She Was Just Like You

Francesca Fini, I was there (photo Henry Chan)

Francesca Fini, I was there (photo Henry Chan)

Francesca Fini’s performance space is a theatrical set. Her props and environment impeccably arranged, dramatically lit. Red, white and pinkare the scene’s characteristic colours. There is a bandaged white face on a table, a red suspended platform dripping a red popsicle over a fishbowl, an apron riddled with Eva Hesse-like protrusions. Fini monitors us as we enter. Although her hands are cuffed, her presence is commanding.

“They say cold preserves beauty,” Fini tells us, as she massages her face, neck and chest against an ice-replica of a face. She smashes it on the floor almost immediately. Inside the block of ice is the weight for a metronome, which she sets ticking. It cues a video composed of spliced 60s ad footage, top a livestream from a smartphone which looks down from the suspended platform. When Fini begins her frenzied licking of the popsicle suspended below the camera, her desperate and furious sucking motions and the bobbing of her tits in her pink party dress are streamed behind the distorted rhythmic clips (and, I later learn, broadcast online).

Inside the popsicle are keys to her cuffs. The progression unfolds. Slowly but surely, the tools of Fini’s performance become available to her.

Cue another projection: a red-lipped face on the white-bandaged head in the centre of the table, intoning a story as the clips behind play. A young girl (named Marley). Just like you. Dreaming of a fairy prince. He’s rich. They run away together. Big white horses with silver bridles. Elves (maybe owls?) carry her wedding train. The story repeats, distorts. She marries a big white horse. She wants to grow up to be a fairy prince. There was a big white girl. The words take on an eeriness, play backwards, get garbled.

Fini cuts into the top of the head, which is a cake. Shovels some mouthfuls. The projection becomes frenetic behind her. As she serves the cake to a few guests, she asks a series of questions: do you like it? do you like me? do you love me? do you want to marry me?

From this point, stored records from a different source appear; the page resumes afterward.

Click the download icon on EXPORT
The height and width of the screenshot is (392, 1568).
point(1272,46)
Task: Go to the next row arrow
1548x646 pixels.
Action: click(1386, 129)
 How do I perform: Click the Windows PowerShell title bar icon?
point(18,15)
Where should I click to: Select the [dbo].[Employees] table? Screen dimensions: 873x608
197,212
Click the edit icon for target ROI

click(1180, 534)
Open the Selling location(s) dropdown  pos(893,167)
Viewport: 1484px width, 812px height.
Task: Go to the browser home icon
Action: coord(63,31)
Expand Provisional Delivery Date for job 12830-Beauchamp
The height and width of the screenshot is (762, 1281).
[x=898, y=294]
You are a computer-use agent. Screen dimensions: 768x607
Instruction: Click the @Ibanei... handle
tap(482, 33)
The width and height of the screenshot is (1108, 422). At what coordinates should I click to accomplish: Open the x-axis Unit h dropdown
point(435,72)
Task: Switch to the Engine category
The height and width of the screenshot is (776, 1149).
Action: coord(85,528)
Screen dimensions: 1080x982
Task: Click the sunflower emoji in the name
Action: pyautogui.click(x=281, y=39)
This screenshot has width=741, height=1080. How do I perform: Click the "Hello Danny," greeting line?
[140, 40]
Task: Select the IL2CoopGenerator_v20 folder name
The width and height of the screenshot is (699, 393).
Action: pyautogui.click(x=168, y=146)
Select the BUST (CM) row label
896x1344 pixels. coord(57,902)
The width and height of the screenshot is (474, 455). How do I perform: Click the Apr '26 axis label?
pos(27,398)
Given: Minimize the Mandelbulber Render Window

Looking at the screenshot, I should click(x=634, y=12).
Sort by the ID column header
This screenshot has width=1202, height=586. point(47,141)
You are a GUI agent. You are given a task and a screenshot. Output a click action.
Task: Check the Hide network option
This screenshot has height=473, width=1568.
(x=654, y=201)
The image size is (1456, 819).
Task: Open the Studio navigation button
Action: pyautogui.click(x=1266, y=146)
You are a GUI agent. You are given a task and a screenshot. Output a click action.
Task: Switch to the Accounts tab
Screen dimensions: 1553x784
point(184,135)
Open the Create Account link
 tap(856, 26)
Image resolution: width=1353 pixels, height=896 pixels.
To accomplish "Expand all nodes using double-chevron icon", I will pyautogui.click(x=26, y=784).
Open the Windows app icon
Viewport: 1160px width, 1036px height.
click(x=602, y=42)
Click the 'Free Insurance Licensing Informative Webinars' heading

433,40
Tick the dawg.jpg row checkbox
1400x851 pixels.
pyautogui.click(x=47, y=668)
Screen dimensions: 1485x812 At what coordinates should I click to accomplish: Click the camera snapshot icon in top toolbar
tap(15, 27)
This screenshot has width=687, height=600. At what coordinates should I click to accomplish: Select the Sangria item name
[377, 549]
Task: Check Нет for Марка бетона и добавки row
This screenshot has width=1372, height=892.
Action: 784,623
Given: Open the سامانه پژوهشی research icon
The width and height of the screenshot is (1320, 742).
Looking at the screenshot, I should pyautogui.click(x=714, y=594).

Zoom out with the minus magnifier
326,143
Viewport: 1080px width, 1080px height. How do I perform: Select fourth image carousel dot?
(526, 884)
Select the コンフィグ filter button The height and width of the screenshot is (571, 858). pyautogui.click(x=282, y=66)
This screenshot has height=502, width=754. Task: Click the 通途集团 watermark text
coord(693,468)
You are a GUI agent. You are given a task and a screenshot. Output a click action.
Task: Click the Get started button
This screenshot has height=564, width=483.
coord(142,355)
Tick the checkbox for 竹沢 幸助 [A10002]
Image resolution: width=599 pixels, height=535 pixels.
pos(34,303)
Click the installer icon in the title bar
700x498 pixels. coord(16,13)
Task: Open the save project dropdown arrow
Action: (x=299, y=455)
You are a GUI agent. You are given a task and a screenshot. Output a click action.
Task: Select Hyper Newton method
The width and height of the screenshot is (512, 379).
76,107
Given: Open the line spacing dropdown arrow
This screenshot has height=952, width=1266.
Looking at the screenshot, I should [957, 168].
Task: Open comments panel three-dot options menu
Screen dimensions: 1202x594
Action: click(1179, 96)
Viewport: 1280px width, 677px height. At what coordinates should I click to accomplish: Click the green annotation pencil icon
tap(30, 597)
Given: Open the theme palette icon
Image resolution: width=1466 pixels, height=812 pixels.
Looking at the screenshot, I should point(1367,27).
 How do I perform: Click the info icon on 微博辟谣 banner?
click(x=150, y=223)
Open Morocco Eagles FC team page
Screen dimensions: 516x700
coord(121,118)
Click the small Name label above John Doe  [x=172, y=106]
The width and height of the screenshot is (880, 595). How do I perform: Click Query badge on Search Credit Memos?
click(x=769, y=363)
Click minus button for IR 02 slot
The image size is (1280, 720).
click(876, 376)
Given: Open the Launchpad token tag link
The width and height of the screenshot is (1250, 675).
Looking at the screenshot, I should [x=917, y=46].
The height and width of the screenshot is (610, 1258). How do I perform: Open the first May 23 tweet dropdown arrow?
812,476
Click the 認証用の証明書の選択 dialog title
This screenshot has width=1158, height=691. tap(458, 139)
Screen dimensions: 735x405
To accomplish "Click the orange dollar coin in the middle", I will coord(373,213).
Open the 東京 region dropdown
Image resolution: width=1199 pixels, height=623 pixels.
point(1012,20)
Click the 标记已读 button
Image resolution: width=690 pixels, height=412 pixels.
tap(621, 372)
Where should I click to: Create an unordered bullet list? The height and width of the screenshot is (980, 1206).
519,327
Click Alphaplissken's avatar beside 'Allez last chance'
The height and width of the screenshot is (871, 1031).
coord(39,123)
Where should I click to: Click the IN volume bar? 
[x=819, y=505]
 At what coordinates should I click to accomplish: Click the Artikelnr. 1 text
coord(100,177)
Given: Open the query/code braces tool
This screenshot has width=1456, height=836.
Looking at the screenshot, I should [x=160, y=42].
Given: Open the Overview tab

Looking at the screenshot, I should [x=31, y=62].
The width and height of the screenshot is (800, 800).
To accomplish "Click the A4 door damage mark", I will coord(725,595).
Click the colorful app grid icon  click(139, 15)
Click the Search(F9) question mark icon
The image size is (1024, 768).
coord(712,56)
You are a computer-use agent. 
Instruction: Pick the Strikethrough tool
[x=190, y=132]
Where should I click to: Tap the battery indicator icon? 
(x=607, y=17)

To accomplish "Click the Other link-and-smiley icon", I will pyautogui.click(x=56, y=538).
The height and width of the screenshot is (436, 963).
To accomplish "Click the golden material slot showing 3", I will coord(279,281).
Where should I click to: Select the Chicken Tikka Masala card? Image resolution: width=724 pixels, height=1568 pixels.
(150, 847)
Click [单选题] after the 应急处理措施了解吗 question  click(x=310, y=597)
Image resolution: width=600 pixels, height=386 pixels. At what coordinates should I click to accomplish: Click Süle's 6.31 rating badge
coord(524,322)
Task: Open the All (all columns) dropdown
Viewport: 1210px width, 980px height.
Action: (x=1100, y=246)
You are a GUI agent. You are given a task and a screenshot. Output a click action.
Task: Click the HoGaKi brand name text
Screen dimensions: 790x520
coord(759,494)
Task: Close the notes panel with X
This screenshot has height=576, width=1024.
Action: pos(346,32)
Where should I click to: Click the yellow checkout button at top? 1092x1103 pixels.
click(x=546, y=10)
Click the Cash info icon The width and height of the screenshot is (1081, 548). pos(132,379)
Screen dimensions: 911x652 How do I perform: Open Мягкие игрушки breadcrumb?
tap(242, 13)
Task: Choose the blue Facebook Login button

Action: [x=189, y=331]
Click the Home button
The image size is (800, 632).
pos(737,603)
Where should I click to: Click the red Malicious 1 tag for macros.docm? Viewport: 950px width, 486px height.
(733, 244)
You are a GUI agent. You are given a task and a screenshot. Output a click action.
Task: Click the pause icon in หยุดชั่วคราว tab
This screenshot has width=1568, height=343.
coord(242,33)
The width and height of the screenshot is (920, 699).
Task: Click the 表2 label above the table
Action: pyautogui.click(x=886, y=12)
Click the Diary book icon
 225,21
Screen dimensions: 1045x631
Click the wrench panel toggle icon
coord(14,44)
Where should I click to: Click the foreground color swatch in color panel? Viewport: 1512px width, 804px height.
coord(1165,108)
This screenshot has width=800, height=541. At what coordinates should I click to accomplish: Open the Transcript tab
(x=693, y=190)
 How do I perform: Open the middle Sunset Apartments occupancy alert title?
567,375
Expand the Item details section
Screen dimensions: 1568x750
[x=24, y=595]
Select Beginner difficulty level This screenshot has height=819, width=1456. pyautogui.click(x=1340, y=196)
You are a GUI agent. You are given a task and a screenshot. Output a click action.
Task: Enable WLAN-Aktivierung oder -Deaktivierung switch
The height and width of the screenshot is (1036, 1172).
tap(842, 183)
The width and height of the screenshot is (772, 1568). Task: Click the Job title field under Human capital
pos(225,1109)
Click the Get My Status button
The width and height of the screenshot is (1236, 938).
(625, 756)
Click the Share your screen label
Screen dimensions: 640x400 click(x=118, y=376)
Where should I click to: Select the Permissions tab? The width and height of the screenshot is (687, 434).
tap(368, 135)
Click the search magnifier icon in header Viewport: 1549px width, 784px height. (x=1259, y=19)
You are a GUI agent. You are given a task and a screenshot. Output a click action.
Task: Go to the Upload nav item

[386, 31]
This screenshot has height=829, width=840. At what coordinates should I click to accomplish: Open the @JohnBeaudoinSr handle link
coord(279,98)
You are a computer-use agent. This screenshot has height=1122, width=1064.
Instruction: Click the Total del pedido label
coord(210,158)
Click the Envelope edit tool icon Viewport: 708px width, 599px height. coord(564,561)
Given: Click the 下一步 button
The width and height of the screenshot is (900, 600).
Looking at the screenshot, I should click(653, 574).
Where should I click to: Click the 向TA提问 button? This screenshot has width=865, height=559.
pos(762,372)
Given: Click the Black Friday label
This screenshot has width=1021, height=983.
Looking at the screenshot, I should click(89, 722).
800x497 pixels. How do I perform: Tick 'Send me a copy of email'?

She downs milk with her cake, acquires a wedding ring at the bottom. she writes love in popsicle-melt and cake-goo on the series of protruding tampons (of course they’re tampons!) which adorn the apron. Putting it on, she flicks on a series of fairy lights. She stands in front, asks us to put on our 3-D goggles and watch as the haze of ad-clips, the fairy-tale story, and new animations of microbes, fish, and monsters grow to populate the film-decoupage, descending into a bitter discord.

Francesca Fini, I was there (photo Henry Chan)

Francesca Fini, I was there (photo Henry Chan)

At a basic level, I wrestle with the relevance of work like this— work which relies on the visual conventions of second wave feminism and on media images from the 1950s and 60s. This critique of a vintage lexicon of visual images can lack urgency and currency for me, drifting into the nostalgic territory and becoming the stuff of rockabilly culture and Mad Men-themed dinner parties. These images of housewives, little girls who dream of marrying rich, of tampons, party dresses, blenders, hair curlers, tinned food… none of them reveal. Rather than point to a way of re-imagining women’s contemporary roles, Fini’s video shows us a swirling hallucinatory pile of images we already know to be oppressive.

For Fini, this is entirely the point. Vintage pinups and the language of the second wave persist in contemporary consciousness. Whether or not we are bored with them (and whether or not we care to see them), they maintain a steady march through our collective white-bread history. Unlike before, though, they now operate at a level which straddles repulsion, nostalgia, camp, desire, homage, and politics.